Originally called the Information Services Division of the University of Wisconsin–Madison Engineering Library, WTS was created under federal law in 1965 to foster commerce and increase economic development. Essentially, the WTS team helps clients track down information resources that allow businesses to move new products and projects forward more quickly and efficiently. It’s not only part of the UW–Madison Libraries, but also the College of Engineering, and is housed in Wendt Commons Library. This unique structure allows WTS to access collections from libraries across the UW–Madison campus and beyond.

Photo: Rachel Watters

Rachel Watters

“We have our feet in both the academic and private industry worlds,” says WTS director Rachel Watters. “We’re part of the UW Libraries, which means we have access to world-class collections. These collections ultimately help our economy, because their contents are used by professionals around the state to advance their businesses.”

As WTS celebrates its 50th anniversary, it finds itself emerging as a beacon for industries seeking quality, rapid-fire information through these specialized delivery services from an increasingly shrinking resource pool. WTS currently works with approximately 500 clients from a wide range of industries, and some are in touch with WTS staff daily. Clients say it’s not only the speed, but the accuracy and depth of resources WTS offers that keeps them returning.

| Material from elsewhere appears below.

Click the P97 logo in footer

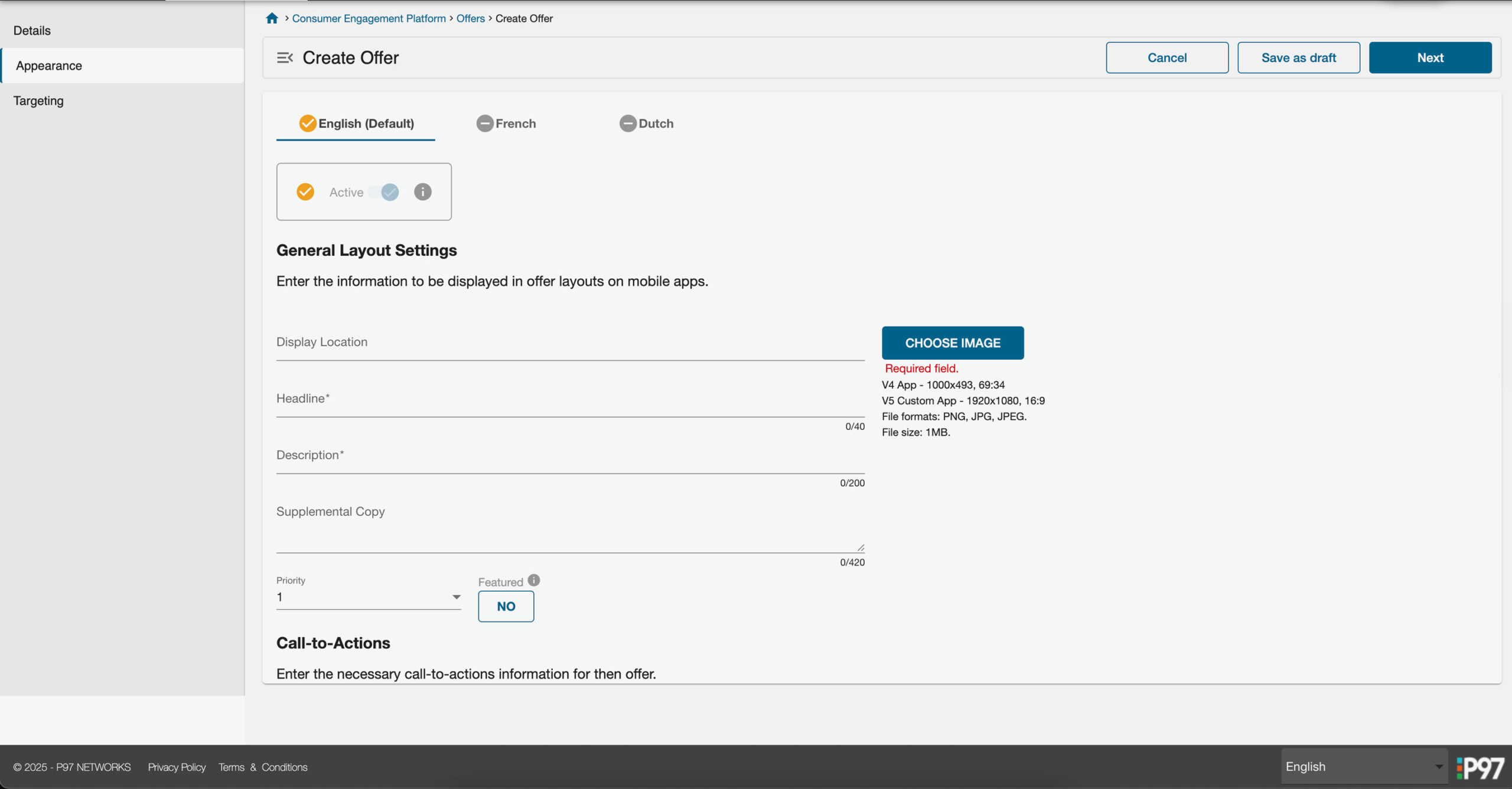[1480, 767]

“Without WTS there would be documents I just would not be able to obtain because the personal cost in terms of time trying to find them would not be cost effective,” says Gerald Reinke of MTE Service, Inc. in Onalaska, Wisconsin. “Alternatively, if because of not having WTS as a resource I missed something of significance, it could set back some of our research efforts.”

“These collections ultimately help our economy, because their contents are used by professionals around the state to advance their businesses.”

Rachel Watters

MTE Service is a commercial research and development lab that measures, observes and tests equipment. Reinke says his company uses Wisconsin TechSearch anywhere from once a month to three or four times in a single day, depending on project and research needs. He says it’s a great resource that meets both the information and time constraints that businesses face during projects.

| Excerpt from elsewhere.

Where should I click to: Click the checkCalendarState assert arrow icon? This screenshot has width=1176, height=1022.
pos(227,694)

“WTS is cost and time effective. If I am in need of a specific paper rapidly, I can choose to have it expedited, for which I am happy to pay additional. If on the other hand the document I need is more for background information, I can afford to wait and pay less,” Reinke says. “WTS is able to track down documents from older journal numbers as well as chapters or papers from conference proceedings that are not easily accessible any other way.”

WTS clients pay a fee based on the speed of delivery necessary. While previously offering four- and eight-hour options, WTS now offers one-hour turnaround on requests. Staff receive 10-20 one-hour rush requests a week, with 45 percent of current requests choosing the rush order option.

Photo: Deborah Helman

Deborah Helman

“We’re often an extension of many businesses’ operations,” Watters says. “Without WTS, (some) simply wouldn’t be able to move forward with their work. We like to say if WTS can’t find what you’re looking for, it probably doesn’t exist.”

As more library resources shift to digital formats, the WTS team continuously evolves to help clients keep up-to-date. “Technology (has changed) everything we do,” says Deborah Helman, Director of Wendt Commons. “But at the end of the day, businesses need information to advance their work. Our job is to continue to be a leader in providing that information, no matter the format.”